In 2005, SSM Health Care vetted vendors and settled on three finalists. These finalists, then, presented their programs to a selection committee composed of healthcare professionals from across the SSM Health Care medical spectrum—doctors, nurses, therapists, pharmacists, representatives of all the people who would be using the program were allowed to decide which one program would best fill their—and their patients'—needs.

The new system, Epic, is designed for swift, comprehensive interplay of a patient's entire medical history. Everything virtually everyone connected with a single patient has to report about that patient is electronically stored on one "chart," which is then accessible to the patient's entire medical team. A patient need report only one medical history; once entered, the history is history and additions are made accordingly. The interface in the system allows all prescribed (and supplemental non-prescription) drugs to be tracked and alerts clinicians of patient allergies and drug interactions. Should an operation be necessary, virtually everything connected with that operation is logged into the system. Of course, complicated systems take time for proper implementation. A transition team trained in Madison, Wis. (home of Epic) for six months to learn the system. It took another one and a half years of meetings to determine the proper configuration of the system for SSM Health Care. The program went live at SSM St. Joseph Hospital West in Lake Saint Louis for the first time on March 30, 2008. Once implemented, SSM Health Care has not looked back. A sister hospital in Madison, Wis. is already online, St. Joseph Hospital-Kirkwood will be online September 21 and the rest of the SSM Health Care will follow.

Our mantra is "Safety, quality, efficiency, satisfaction" Vaughn explains. The fail safes in the program are reassuring. "We have a highly redundant backup in our data center," Vaughn continues. "In each case we have a dual system with two Internet connections and utilizing two providers. It's one of the most redundant systems our vendor has ever seen".
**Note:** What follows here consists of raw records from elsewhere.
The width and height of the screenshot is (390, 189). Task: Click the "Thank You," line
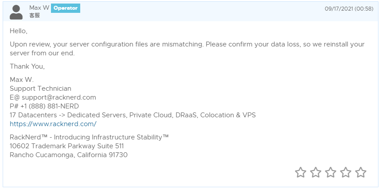pyautogui.click(x=27, y=66)
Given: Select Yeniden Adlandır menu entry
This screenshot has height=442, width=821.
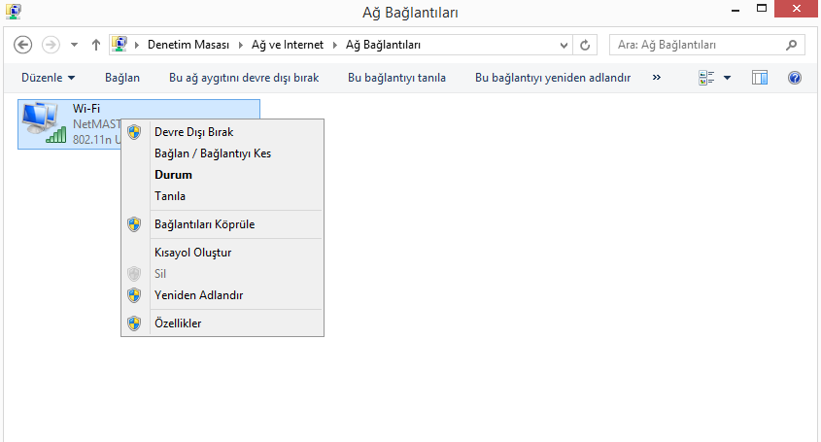Looking at the screenshot, I should [x=198, y=295].
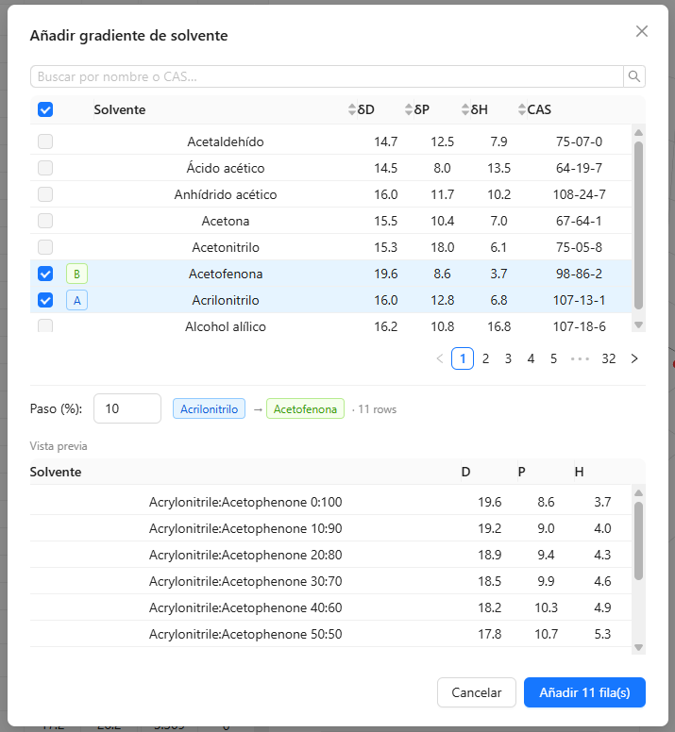Click the Añadir 11 fila(s) button
Screen dimensions: 675x732
pos(584,692)
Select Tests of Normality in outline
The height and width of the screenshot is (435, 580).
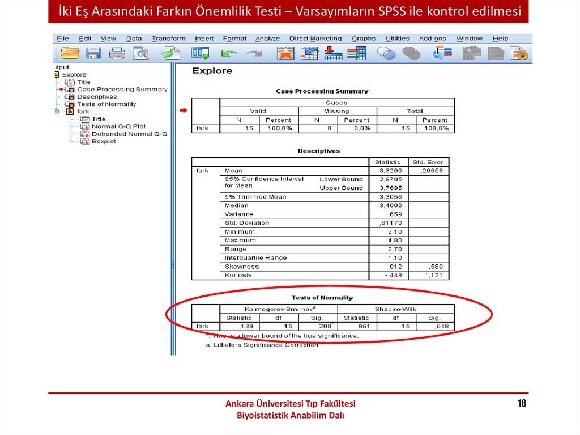point(106,104)
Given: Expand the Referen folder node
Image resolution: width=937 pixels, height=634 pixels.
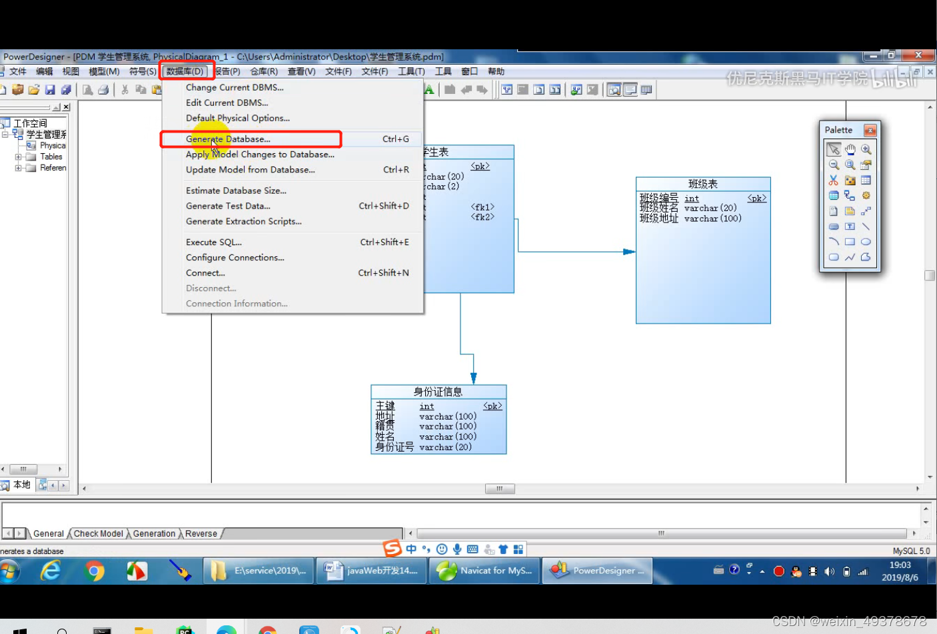Looking at the screenshot, I should (19, 168).
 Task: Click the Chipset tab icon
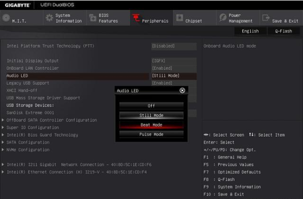179,18

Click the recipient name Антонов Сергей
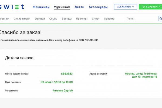[63, 90]
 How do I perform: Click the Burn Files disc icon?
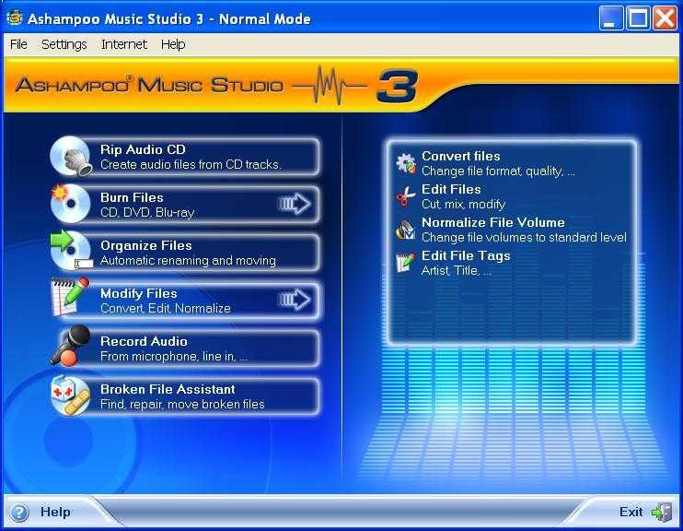click(71, 205)
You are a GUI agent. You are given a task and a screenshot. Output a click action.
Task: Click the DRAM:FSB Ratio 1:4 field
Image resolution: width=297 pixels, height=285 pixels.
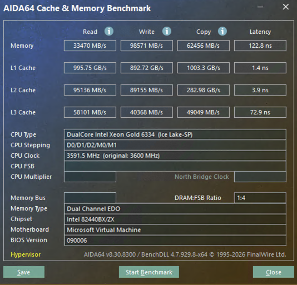[x=260, y=198]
On site, the system is equally sound. "At SSM St. Joseph Hospital West", Director of Public Relations and Marketing at St. Joseph Hospital West, Deena Fischer points out, "we added 300 additional workstations to our 125 bed hospital. This includes stations on the wall of patient rooms, hallways and workstations on wheels." No one will be waiting in line to enter necessary information. All pharmacy entries into the system are bar-coded and, if the code does not match, the system will automatically reject the entry. This is the industries best practice to help ensure patient safety.

At SSM Health Care facilities, patients will no longer have to rely on fading memories of their total medical history, patient relatives will no longer have to complete the same medical form over and over again upon each visit. After all of the hospitals in St. Louis complete the implementation of Epic on their campuses and at the physician offices, patients will be able to access their chart and lab results online through MyChart. Without having to turn page after page to find needed information, doctors can even devote 30 percent more time each visit to the patient.

MEDICAL REMINDERS
from UnitedHealthcare

Online personal health messages are the key to a new service provided by UnitedHealthcare. Designed to motivate subscribers to seek preventative health screenings, the messages are based on age, family medical history, past illnesses and unique needs and arrive by e-mail, postal mail or when a subscriber calls customer service.

Seventy-five percent of United States healthcare treatment can be attributed to chronic diseases, which are among the most preventable of illnesses. Reminding subscribers to seek preventative care can result in early diagnosis and limiting what may become a large medical problem to a minor medical issue.

Surveys indicate that individuals receiving such messages were 82 percent more likely to get a cervical cancer screening, 31 percent more likely to get a cholesterol screening and 71 percent more likely to schedule an office visit to have their blood pressure checked.